When you’re not in the survival mode, the hormone cortisol (stress hormone) has a stable daily pace. While there’s a huge burst of in the morning when you awaken, the body produces less and less of it as the day goes on.
However, when things like noise, toxins, and stressors set off the body’s natural inclination for a survival mode, this normal pace and rhythm of the cortisol get out of whack. When cortisol timing alters, the energy in the bloodstream is seized by the belly fat, which is utilized to expand the fat cells.
Realizing that weight gain is the body’s way of getting ready for famine makes it clearer why decreasing food consumption rarely results in permanent weight loss. Since your food intake significantly reduces when you practice a new diet, it only makes it worse if your body is already gearing up for food scarcity.
While you can push yourself harder, it’s not the best way to lose weight that can last. Rather, long-lasting change in your weight can be achieved by comforting yourself more effectually. Diet and exercise are still important players when it comes to losing weight, but people often overlook stress as another factor that needs to be effectively managed in order to not interfere with your efforts.
That’s why practices that can soothe the mind and alleviate stress are now also regarded as effective ways of losing weight. This includes meditation, yoga, good sleep, probiotics, and massage, among others.

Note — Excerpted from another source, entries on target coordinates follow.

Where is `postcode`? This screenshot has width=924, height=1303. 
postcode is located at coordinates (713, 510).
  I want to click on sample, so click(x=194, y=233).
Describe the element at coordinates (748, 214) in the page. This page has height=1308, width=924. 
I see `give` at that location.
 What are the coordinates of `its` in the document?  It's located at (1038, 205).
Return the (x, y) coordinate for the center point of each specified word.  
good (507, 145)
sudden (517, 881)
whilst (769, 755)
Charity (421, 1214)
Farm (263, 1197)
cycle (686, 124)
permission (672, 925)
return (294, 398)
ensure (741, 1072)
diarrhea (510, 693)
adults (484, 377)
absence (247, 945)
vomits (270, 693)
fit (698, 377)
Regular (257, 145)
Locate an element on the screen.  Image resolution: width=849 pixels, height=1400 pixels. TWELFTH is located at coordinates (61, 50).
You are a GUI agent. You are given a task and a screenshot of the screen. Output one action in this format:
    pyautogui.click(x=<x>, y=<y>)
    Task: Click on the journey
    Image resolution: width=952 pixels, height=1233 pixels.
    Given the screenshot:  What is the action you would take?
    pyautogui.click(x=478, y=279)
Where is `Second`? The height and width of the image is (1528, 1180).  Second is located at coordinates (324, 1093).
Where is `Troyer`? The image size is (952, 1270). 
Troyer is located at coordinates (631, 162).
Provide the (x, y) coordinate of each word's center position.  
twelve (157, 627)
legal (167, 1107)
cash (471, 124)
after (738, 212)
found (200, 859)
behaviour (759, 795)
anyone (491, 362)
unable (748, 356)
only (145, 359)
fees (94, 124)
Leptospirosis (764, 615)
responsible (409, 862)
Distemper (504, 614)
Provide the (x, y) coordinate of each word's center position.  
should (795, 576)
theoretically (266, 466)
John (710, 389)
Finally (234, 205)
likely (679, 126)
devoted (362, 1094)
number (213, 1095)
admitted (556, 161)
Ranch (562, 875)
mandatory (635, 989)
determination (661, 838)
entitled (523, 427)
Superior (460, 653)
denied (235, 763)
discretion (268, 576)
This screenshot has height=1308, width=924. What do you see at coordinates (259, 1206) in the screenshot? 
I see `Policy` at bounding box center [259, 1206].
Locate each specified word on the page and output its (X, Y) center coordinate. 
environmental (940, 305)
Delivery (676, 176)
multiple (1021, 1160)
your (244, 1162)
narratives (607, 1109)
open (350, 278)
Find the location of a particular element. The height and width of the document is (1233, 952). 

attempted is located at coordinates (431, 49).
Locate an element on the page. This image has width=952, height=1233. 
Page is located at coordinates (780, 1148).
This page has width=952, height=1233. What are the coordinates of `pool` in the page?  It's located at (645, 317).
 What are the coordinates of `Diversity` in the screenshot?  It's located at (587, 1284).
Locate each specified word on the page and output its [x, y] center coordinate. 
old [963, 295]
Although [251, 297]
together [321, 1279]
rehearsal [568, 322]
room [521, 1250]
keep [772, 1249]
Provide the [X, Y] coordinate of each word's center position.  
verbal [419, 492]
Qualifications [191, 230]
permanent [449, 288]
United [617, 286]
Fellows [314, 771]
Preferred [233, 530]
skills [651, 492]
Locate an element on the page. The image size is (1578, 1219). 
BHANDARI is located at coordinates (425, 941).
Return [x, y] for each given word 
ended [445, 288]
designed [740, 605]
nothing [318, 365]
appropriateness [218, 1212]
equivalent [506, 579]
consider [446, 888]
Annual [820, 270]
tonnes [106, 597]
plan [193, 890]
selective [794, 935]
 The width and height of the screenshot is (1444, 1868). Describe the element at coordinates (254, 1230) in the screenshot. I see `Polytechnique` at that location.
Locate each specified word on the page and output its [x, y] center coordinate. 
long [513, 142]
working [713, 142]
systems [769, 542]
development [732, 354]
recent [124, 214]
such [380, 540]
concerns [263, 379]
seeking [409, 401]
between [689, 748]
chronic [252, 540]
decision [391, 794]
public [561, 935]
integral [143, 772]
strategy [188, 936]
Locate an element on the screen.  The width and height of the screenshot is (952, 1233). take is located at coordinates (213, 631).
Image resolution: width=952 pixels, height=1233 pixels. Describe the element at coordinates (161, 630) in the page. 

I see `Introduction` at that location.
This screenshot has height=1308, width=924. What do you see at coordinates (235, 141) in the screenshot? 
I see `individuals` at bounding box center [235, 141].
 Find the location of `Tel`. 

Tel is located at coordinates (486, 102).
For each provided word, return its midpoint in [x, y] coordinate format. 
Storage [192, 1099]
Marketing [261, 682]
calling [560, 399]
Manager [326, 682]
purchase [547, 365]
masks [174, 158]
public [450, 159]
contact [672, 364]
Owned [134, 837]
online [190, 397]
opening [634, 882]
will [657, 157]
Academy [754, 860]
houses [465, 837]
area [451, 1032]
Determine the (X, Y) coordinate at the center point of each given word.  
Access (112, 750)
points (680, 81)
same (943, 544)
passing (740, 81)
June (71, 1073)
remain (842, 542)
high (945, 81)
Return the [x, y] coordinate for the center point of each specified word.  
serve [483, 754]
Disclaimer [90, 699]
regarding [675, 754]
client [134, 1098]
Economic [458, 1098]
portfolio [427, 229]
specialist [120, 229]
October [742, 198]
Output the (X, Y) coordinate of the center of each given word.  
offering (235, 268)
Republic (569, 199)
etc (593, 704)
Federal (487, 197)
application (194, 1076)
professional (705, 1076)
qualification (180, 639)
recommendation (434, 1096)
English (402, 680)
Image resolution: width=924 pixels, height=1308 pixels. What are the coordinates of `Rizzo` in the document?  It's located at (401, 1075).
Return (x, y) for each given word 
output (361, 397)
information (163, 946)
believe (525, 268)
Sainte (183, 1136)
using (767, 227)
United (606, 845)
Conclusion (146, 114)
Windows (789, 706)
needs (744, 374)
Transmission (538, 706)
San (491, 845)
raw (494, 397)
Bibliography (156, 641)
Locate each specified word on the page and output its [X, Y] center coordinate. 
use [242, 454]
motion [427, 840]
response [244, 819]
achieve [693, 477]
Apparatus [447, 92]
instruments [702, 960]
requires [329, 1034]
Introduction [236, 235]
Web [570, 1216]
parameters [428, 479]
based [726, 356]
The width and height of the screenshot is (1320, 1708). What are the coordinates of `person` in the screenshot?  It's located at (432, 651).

Treating the cortisol cycle that was ruined by external triggers
All of the aforementioned remedies can aid in the treatment of the cortisol cycle generation. Only when your production of cortisol becomes normal again that you will have a long-lasting weight loss effects. The only predicament in these solutions is that they take a while and several people aren’t that patient.
Moreover, a simple diet has been demonstrated to cure the same cortisol cycle solely by itself. It is effective because a good source of carbohydrates such as squash and buckwheat can be effectual in reducing your cortisol levels. You can have these carbs at night to restart your cortisol pace since it’s better to have higher cortisol in the morning and lower levels at night.
Sometimes, stagnation in your weight loss goals is not because you’re indolent or because you lack discipline. It’s also not because you think you’re still eating a lot even if you’re really not. It’s not because your efforts are generally lacking.
Once you realize how stress hormones lead to weight gain, it becomes crystal clear that negative emotions such as shame, self-doubt, and self-blame can make the process of weight loss even tougher because of the cortisol oozing out.
The contemporary world is full of famine triggers and your body is just doing what it is naturally designed to do for self-preservation. It doesn’t know that the reason you’re eating less food is because you want to lose weight. It interprets the decrease of food intake as a potential crisis when it comes to your supply of provisions.
Hence, the key to being lean and healthy is not through further depriving yourself of food, which then leads to unhappiness and additional stress, but from effectually comforting and valuing yourself. The more effective you become in handling stressors, the greater shot you have at truly losing weight that can last.